§ Task objective: Return the entries in their entirety, precisely as given.

Recorded data: Begin

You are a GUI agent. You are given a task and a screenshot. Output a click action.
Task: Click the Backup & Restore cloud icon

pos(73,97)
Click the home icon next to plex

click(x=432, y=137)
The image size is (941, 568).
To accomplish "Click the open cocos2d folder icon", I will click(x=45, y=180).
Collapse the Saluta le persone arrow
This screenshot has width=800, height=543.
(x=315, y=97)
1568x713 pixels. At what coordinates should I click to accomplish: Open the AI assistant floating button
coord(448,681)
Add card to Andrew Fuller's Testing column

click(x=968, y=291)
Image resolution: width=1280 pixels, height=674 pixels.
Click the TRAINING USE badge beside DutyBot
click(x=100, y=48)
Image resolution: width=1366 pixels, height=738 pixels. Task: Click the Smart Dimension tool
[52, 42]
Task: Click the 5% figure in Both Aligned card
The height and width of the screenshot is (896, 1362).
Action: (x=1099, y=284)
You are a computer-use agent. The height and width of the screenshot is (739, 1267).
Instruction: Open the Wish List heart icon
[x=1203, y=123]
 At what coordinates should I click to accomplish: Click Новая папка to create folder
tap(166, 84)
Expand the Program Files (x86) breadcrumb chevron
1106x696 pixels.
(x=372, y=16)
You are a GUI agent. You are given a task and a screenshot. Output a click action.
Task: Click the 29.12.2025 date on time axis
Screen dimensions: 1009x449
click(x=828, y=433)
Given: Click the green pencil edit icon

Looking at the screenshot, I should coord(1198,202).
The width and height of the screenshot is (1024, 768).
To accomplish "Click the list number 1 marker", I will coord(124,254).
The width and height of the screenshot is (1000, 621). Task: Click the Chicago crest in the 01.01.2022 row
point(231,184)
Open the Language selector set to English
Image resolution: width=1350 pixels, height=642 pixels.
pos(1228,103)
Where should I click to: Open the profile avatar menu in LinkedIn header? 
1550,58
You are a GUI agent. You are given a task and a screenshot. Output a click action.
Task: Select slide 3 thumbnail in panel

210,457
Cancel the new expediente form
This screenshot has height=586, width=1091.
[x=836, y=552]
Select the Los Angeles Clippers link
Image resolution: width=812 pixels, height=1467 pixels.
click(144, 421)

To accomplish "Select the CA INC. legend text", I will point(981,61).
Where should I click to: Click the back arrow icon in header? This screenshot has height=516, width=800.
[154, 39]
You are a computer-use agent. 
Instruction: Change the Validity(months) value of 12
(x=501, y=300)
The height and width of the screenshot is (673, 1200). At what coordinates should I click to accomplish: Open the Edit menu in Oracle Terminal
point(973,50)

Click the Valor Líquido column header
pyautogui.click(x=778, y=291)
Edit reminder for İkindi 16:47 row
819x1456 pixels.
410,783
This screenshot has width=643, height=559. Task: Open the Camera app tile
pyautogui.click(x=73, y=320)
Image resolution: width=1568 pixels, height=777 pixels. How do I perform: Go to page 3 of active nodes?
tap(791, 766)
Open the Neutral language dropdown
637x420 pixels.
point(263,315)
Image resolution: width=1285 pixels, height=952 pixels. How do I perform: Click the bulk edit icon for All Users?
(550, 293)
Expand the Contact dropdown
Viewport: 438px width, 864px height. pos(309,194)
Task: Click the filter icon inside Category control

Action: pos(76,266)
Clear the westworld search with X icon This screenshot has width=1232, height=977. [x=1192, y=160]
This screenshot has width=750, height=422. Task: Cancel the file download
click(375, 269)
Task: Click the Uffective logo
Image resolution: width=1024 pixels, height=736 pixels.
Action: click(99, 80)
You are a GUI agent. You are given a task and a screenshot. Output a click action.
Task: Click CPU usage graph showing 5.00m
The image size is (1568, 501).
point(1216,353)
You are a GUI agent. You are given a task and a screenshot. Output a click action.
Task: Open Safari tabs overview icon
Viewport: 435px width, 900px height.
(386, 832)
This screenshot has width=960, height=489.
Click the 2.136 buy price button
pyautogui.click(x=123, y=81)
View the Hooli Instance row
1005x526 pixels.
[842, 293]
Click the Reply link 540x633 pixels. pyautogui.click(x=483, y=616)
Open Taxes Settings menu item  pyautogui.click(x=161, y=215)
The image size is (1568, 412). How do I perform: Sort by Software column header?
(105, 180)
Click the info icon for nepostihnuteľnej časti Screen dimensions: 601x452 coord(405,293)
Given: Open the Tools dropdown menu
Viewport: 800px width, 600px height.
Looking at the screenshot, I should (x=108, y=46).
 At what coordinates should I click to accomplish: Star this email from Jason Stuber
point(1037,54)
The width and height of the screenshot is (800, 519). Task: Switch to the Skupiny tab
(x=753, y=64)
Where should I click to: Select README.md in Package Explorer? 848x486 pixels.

Recorded data: End

§ Task answer:
You are a GUI agent. You are given a task and a screenshot. Output a click action.
Task: Click the Backup & Restore cloud icon

pos(73,97)
Click the home icon next to plex

click(x=432, y=137)
The image size is (941, 568).
To accomplish "Click the open cocos2d folder icon", I will click(x=45, y=180).
Collapse the Saluta le persone arrow
This screenshot has width=800, height=543.
(x=315, y=97)
1568x713 pixels. At what coordinates should I click to accomplish: Open the AI assistant floating button
coord(448,681)
Add card to Andrew Fuller's Testing column

click(x=968, y=291)
Image resolution: width=1280 pixels, height=674 pixels.
Click the TRAINING USE badge beside DutyBot
click(x=100, y=48)
Image resolution: width=1366 pixels, height=738 pixels. Task: Click the Smart Dimension tool
[52, 42]
Task: Click the 5% figure in Both Aligned card
The height and width of the screenshot is (896, 1362).
Action: (x=1099, y=284)
You are a computer-use agent. The height and width of the screenshot is (739, 1267).
Instruction: Open the Wish List heart icon
[x=1203, y=123]
 At what coordinates should I click to accomplish: Click Новая папка to create folder
tap(166, 84)
Expand the Program Files (x86) breadcrumb chevron
1106x696 pixels.
(x=372, y=16)
You are a GUI agent. You are given a task and a screenshot. Output a click action.
Task: Click the 29.12.2025 date on time axis
Screen dimensions: 1009x449
click(x=828, y=433)
Given: Click the green pencil edit icon

Looking at the screenshot, I should coord(1198,202).
The width and height of the screenshot is (1024, 768).
To accomplish "Click the list number 1 marker", I will coord(124,254).
The width and height of the screenshot is (1000, 621). Task: Click the Chicago crest in the 01.01.2022 row
point(231,184)
Open the Language selector set to English
Image resolution: width=1350 pixels, height=642 pixels.
pos(1228,103)
Where should I click to: Open the profile avatar menu in LinkedIn header? 
1550,58
You are a GUI agent. You are given a task and a screenshot. Output a click action.
Task: Select slide 3 thumbnail in panel

210,457
Cancel the new expediente form
This screenshot has height=586, width=1091.
[x=836, y=552]
Select the Los Angeles Clippers link
Image resolution: width=812 pixels, height=1467 pixels.
click(144, 421)

To accomplish "Select the CA INC. legend text", I will point(981,61).
Where should I click to: Click the back arrow icon in header? This screenshot has height=516, width=800.
[154, 39]
You are a computer-use agent. 
Instruction: Change the Validity(months) value of 12
(x=501, y=300)
The height and width of the screenshot is (673, 1200). At what coordinates should I click to accomplish: Open the Edit menu in Oracle Terminal
point(973,50)

Click the Valor Líquido column header
pyautogui.click(x=778, y=291)
Edit reminder for İkindi 16:47 row
819x1456 pixels.
410,783
This screenshot has width=643, height=559. Task: Open the Camera app tile
pyautogui.click(x=73, y=320)
Image resolution: width=1568 pixels, height=777 pixels. How do I perform: Go to page 3 of active nodes?
tap(791, 766)
Open the Neutral language dropdown
637x420 pixels.
point(263,315)
Image resolution: width=1285 pixels, height=952 pixels. How do I perform: Click the bulk edit icon for All Users?
(550, 293)
Expand the Contact dropdown
Viewport: 438px width, 864px height. pos(309,194)
Task: Click the filter icon inside Category control

Action: pos(76,266)
Clear the westworld search with X icon This screenshot has width=1232, height=977. [x=1192, y=160]
This screenshot has width=750, height=422. Task: Cancel the file download
click(375, 269)
Task: Click the Uffective logo
Image resolution: width=1024 pixels, height=736 pixels.
Action: click(99, 80)
You are a GUI agent. You are given a task and a screenshot. Output a click action.
Task: Click CPU usage graph showing 5.00m
The image size is (1568, 501).
point(1216,353)
You are a GUI agent. You are given a task and a screenshot. Output a click action.
Task: Open Safari tabs overview icon
Viewport: 435px width, 900px height.
(386, 832)
This screenshot has width=960, height=489.
Click the 2.136 buy price button
pyautogui.click(x=123, y=81)
View the Hooli Instance row
1005x526 pixels.
[842, 293]
Click the Reply link 540x633 pixels. pyautogui.click(x=483, y=616)
Open Taxes Settings menu item  pyautogui.click(x=161, y=215)
The image size is (1568, 412). How do I perform: Sort by Software column header?
(105, 180)
Click the info icon for nepostihnuteľnej časti Screen dimensions: 601x452 coord(405,293)
Given: Open the Tools dropdown menu
Viewport: 800px width, 600px height.
Looking at the screenshot, I should (x=108, y=46).
 At what coordinates should I click to accomplish: Star this email from Jason Stuber
point(1037,54)
The width and height of the screenshot is (800, 519). Task: Switch to the Skupiny tab
(x=753, y=64)
Where should I click to: Select README.md in Package Explorer? 848x486 pixels.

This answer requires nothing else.